*Work to be completed*
Look below. Copy each line that has "tree" in it.

*Provided records*
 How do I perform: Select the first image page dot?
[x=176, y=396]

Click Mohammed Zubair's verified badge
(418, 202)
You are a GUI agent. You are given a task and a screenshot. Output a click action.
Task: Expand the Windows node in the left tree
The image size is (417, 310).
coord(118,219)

...

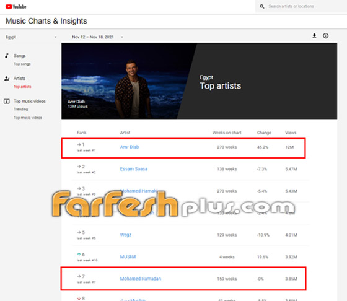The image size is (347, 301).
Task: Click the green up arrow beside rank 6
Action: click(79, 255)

---

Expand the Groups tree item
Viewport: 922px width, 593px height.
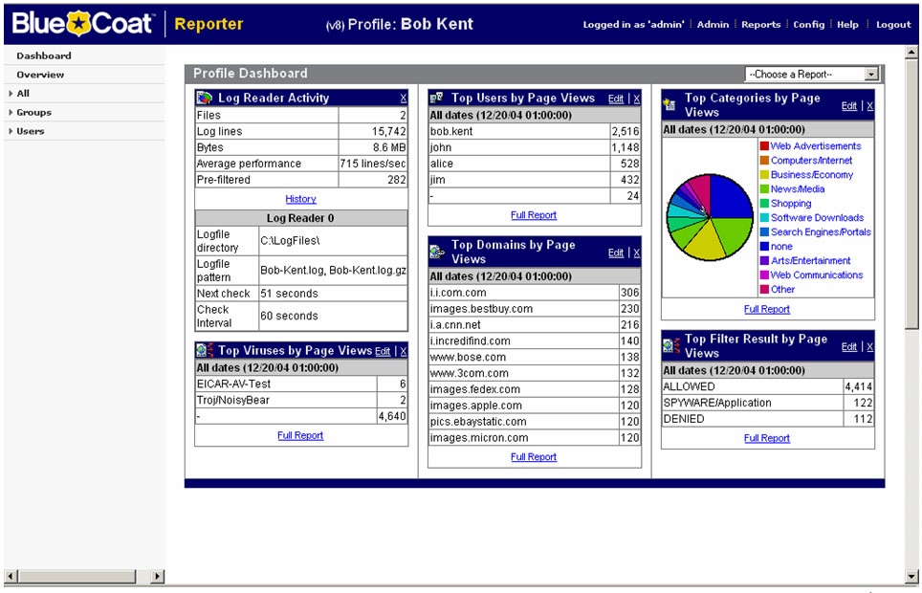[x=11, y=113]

*Output for this task*
Task: Expand the Windows node in the left tree
Expand the Groups tree item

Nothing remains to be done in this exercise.